AIM OF THE TASK –
Reproduce exactly, and only, the lines below from the one containing "Given: Click the 停止 (Stop) icon" through the one containing "Task: Select the TV-Y7 rating slider stop".

(Data entries)
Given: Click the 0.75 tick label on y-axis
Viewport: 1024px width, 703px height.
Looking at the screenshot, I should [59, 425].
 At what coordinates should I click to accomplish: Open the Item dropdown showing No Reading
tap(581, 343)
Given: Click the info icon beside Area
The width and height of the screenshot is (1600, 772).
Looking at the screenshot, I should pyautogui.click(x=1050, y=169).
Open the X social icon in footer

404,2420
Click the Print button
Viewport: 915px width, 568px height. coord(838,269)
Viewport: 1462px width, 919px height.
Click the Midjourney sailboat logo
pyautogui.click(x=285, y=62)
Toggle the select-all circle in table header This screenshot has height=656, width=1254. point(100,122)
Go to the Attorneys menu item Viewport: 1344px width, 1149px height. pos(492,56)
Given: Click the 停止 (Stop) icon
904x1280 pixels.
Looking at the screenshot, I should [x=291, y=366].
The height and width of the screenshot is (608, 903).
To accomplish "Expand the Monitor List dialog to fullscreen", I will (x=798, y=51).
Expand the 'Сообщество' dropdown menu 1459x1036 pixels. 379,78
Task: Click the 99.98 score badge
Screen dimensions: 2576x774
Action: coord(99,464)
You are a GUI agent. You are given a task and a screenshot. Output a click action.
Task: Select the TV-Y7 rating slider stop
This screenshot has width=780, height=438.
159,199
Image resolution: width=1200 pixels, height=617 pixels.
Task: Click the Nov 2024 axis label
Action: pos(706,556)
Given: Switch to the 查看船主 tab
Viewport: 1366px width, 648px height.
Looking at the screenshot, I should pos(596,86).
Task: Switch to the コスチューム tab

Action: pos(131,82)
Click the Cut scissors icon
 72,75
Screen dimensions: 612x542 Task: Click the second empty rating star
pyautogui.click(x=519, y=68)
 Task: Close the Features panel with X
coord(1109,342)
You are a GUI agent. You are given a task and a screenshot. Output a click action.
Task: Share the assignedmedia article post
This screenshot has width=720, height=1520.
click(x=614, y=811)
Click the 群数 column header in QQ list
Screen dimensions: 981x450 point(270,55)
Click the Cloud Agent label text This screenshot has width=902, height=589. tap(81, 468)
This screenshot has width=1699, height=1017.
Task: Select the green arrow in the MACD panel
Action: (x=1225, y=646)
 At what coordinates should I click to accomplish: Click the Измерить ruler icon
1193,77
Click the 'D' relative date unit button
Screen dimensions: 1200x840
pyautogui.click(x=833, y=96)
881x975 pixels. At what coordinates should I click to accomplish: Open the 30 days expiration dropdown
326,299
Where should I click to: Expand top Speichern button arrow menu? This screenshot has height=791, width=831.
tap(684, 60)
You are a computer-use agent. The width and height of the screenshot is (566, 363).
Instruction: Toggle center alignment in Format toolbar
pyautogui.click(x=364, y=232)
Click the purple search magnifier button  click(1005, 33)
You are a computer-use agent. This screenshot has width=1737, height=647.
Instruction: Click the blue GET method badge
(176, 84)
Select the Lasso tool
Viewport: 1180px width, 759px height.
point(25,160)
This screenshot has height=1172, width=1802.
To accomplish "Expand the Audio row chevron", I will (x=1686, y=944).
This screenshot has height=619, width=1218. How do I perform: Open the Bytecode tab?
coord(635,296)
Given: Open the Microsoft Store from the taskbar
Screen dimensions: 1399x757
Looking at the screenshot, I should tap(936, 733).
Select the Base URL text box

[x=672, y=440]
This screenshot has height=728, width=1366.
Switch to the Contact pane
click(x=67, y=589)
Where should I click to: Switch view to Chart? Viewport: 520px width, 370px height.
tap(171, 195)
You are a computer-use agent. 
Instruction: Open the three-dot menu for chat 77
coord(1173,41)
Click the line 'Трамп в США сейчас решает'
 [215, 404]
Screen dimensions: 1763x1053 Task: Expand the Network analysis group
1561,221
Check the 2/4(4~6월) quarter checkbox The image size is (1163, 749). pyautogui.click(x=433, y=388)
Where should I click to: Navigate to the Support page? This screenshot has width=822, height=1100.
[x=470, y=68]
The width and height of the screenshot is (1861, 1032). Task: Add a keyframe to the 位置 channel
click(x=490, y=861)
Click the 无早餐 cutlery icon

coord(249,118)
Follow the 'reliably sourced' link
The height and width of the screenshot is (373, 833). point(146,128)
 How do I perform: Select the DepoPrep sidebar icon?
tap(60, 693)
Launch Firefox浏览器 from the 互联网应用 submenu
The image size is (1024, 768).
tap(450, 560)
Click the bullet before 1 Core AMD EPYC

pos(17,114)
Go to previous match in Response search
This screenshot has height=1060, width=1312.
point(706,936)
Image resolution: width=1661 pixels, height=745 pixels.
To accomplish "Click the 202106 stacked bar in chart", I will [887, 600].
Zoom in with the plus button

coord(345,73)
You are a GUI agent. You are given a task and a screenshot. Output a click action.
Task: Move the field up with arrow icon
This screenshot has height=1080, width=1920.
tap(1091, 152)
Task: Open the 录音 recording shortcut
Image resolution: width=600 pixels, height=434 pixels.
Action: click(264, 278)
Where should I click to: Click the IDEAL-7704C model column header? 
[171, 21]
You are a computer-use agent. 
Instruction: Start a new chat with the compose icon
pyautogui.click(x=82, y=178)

WRITTEN REPLY –
Given: Click the 停止 (Stop) icon
904x1280 pixels.
Looking at the screenshot, I should [x=291, y=366].
The height and width of the screenshot is (608, 903).
To accomplish "Expand the Monitor List dialog to fullscreen", I will (x=798, y=51).
Expand the 'Сообщество' dropdown menu 1459x1036 pixels. 379,78
Task: Click the 99.98 score badge
Screen dimensions: 2576x774
Action: coord(99,464)
You are a GUI agent. You are given a task and a screenshot. Output a click action.
Task: Select the TV-Y7 rating slider stop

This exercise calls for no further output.